Work required » The records are to be reproduced verbatim.

(Dataset entries)
##############################

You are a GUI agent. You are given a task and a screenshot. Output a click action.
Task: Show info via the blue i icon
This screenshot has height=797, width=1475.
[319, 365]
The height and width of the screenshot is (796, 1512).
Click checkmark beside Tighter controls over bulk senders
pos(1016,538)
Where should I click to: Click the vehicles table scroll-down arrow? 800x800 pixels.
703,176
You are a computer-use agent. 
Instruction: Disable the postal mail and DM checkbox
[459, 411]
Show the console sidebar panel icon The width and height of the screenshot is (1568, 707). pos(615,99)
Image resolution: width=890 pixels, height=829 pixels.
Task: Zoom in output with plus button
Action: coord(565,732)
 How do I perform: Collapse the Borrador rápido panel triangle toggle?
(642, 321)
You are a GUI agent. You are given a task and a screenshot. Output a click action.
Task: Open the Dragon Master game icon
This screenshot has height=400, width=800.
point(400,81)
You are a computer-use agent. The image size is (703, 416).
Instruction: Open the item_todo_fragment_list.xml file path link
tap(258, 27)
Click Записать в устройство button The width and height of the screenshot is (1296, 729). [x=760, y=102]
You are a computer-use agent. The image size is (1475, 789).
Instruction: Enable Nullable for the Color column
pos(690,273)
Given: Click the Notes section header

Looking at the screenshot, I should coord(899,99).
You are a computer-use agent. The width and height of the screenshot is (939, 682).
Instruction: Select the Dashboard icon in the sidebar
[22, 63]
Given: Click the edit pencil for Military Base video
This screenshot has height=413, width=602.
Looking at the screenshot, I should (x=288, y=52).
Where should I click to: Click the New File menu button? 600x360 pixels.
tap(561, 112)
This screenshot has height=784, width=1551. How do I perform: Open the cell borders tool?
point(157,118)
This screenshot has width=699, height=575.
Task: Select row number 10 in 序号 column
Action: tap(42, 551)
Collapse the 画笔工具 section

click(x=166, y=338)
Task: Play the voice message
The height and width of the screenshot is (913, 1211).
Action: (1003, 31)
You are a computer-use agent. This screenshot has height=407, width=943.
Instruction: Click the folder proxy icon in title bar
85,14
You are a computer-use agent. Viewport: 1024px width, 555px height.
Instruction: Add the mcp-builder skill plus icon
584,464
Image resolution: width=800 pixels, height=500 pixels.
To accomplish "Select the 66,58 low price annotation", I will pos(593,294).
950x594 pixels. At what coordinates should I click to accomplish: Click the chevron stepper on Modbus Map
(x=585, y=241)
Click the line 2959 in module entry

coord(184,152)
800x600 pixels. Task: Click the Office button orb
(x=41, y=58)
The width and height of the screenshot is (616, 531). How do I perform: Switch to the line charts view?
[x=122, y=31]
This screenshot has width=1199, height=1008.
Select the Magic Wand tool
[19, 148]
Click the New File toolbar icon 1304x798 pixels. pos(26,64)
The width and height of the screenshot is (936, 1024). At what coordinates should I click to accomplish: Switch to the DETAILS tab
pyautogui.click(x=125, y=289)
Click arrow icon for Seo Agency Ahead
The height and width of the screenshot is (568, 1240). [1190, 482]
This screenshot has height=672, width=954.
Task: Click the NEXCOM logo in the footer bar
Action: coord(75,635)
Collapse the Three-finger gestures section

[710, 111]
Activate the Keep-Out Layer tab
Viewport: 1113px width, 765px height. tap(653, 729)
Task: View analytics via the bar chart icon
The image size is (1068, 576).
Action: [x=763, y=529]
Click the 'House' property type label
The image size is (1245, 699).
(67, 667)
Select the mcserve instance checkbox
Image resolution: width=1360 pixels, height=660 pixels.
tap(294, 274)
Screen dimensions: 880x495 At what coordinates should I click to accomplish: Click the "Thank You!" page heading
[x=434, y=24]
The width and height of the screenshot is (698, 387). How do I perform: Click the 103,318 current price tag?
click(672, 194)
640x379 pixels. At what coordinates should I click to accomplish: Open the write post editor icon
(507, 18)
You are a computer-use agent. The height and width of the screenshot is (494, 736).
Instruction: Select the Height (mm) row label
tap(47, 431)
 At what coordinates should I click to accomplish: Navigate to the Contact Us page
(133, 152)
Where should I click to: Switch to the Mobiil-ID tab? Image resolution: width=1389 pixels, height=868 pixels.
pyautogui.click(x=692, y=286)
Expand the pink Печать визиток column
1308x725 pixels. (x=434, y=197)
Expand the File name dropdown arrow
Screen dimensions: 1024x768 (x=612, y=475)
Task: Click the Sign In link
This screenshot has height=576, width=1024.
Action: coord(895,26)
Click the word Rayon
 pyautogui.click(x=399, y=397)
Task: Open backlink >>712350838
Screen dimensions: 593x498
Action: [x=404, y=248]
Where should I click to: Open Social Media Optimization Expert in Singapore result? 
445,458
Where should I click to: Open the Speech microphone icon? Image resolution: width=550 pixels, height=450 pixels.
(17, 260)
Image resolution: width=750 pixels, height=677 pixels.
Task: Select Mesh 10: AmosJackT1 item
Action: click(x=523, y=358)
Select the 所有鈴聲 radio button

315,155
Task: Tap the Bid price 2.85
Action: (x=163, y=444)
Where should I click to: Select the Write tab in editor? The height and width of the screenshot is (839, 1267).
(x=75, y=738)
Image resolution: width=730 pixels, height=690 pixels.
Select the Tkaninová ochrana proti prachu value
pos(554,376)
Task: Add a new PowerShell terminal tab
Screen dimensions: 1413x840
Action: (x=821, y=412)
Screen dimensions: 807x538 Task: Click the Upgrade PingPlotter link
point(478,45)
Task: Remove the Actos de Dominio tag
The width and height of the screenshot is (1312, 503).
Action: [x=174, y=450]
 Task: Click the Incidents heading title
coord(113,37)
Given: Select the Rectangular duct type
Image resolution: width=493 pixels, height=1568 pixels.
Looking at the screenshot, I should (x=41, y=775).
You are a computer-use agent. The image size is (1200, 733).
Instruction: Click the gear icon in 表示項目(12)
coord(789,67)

##############################

Output for this exercise »
You are a GUI agent. You are given a task and a screenshot. Output a click action.
Task: Show info via the blue i icon
This screenshot has height=797, width=1475.
[319, 365]
The height and width of the screenshot is (796, 1512).
Click checkmark beside Tighter controls over bulk senders
pos(1016,538)
Where should I click to: Click the vehicles table scroll-down arrow? 800x800 pixels.
703,176
You are a computer-use agent. 
Instruction: Disable the postal mail and DM checkbox
[459, 411]
Show the console sidebar panel icon The width and height of the screenshot is (1568, 707). pos(615,99)
Image resolution: width=890 pixels, height=829 pixels.
Task: Zoom in output with plus button
Action: coord(565,732)
 How do I perform: Collapse the Borrador rápido panel triangle toggle?
(642, 321)
You are a GUI agent. You are given a task and a screenshot. Output a click action.
Task: Open the Dragon Master game icon
This screenshot has height=400, width=800.
point(400,81)
You are a computer-use agent. The image size is (703, 416).
Instruction: Open the item_todo_fragment_list.xml file path link
tap(258, 27)
Click Записать в устройство button The width and height of the screenshot is (1296, 729). [x=760, y=102]
You are a computer-use agent. The image size is (1475, 789).
Instruction: Enable Nullable for the Color column
pos(690,273)
Given: Click the Notes section header

Looking at the screenshot, I should coord(899,99).
You are a computer-use agent. The width and height of the screenshot is (939, 682).
Instruction: Select the Dashboard icon in the sidebar
[22, 63]
Given: Click the edit pencil for Military Base video
This screenshot has height=413, width=602.
Looking at the screenshot, I should (x=288, y=52).
Where should I click to: Click the New File menu button? 600x360 pixels.
tap(561, 112)
This screenshot has height=784, width=1551. How do I perform: Open the cell borders tool?
point(157,118)
This screenshot has width=699, height=575.
Task: Select row number 10 in 序号 column
Action: tap(42, 551)
Collapse the 画笔工具 section

click(x=166, y=338)
Task: Play the voice message
The height and width of the screenshot is (913, 1211).
Action: (1003, 31)
You are a computer-use agent. This screenshot has height=407, width=943.
Instruction: Click the folder proxy icon in title bar
85,14
You are a computer-use agent. Viewport: 1024px width, 555px height.
Instruction: Add the mcp-builder skill plus icon
584,464
Image resolution: width=800 pixels, height=500 pixels.
To accomplish "Select the 66,58 low price annotation", I will pos(593,294).
950x594 pixels. At what coordinates should I click to accomplish: Click the chevron stepper on Modbus Map
(x=585, y=241)
Click the line 2959 in module entry

coord(184,152)
800x600 pixels. Task: Click the Office button orb
(x=41, y=58)
The width and height of the screenshot is (616, 531). How do I perform: Switch to the line charts view?
[x=122, y=31]
This screenshot has width=1199, height=1008.
Select the Magic Wand tool
[19, 148]
Click the New File toolbar icon 1304x798 pixels. pos(26,64)
The width and height of the screenshot is (936, 1024). At what coordinates should I click to accomplish: Switch to the DETAILS tab
pyautogui.click(x=125, y=289)
Click arrow icon for Seo Agency Ahead
The height and width of the screenshot is (568, 1240). [1190, 482]
This screenshot has height=672, width=954.
Task: Click the NEXCOM logo in the footer bar
Action: coord(75,635)
Collapse the Three-finger gestures section

[710, 111]
Activate the Keep-Out Layer tab
Viewport: 1113px width, 765px height. tap(653, 729)
Task: View analytics via the bar chart icon
The image size is (1068, 576).
Action: [x=763, y=529]
Click the 'House' property type label
The image size is (1245, 699).
(67, 667)
Select the mcserve instance checkbox
Image resolution: width=1360 pixels, height=660 pixels.
tap(294, 274)
Screen dimensions: 880x495 At what coordinates should I click to accomplish: Click the "Thank You!" page heading
[x=434, y=24]
The width and height of the screenshot is (698, 387). How do I perform: Click the 103,318 current price tag?
click(672, 194)
640x379 pixels. At what coordinates should I click to accomplish: Open the write post editor icon
(507, 18)
You are a computer-use agent. The height and width of the screenshot is (494, 736).
Instruction: Select the Height (mm) row label
tap(47, 431)
 At what coordinates should I click to accomplish: Navigate to the Contact Us page
(133, 152)
Where should I click to: Switch to the Mobiil-ID tab? Image resolution: width=1389 pixels, height=868 pixels.
pyautogui.click(x=692, y=286)
Expand the pink Печать визиток column
1308x725 pixels. (x=434, y=197)
Expand the File name dropdown arrow
Screen dimensions: 1024x768 (x=612, y=475)
Task: Click the Sign In link
This screenshot has height=576, width=1024.
Action: coord(895,26)
Click the word Rayon
 pyautogui.click(x=399, y=397)
Task: Open backlink >>712350838
Screen dimensions: 593x498
Action: [x=404, y=248]
Where should I click to: Open Social Media Optimization Expert in Singapore result? 
445,458
Where should I click to: Open the Speech microphone icon? Image resolution: width=550 pixels, height=450 pixels.
(17, 260)
Image resolution: width=750 pixels, height=677 pixels.
Task: Select Mesh 10: AmosJackT1 item
Action: click(x=523, y=358)
Select the 所有鈴聲 radio button

315,155
Task: Tap the Bid price 2.85
Action: (x=163, y=444)
Where should I click to: Select the Write tab in editor? The height and width of the screenshot is (839, 1267).
(x=75, y=738)
Image resolution: width=730 pixels, height=690 pixels.
Select the Tkaninová ochrana proti prachu value
pos(554,376)
Task: Add a new PowerShell terminal tab
Screen dimensions: 1413x840
Action: (x=821, y=412)
Screen dimensions: 807x538 Task: Click the Upgrade PingPlotter link
point(478,45)
Task: Remove the Actos de Dominio tag
The width and height of the screenshot is (1312, 503).
Action: [x=174, y=450]
 Task: Click the Incidents heading title
coord(113,37)
Given: Select the Rectangular duct type
Image resolution: width=493 pixels, height=1568 pixels.
Looking at the screenshot, I should (x=41, y=775).
You are a computer-use agent. The image size is (1200, 733).
Instruction: Click the gear icon in 表示項目(12)
coord(789,67)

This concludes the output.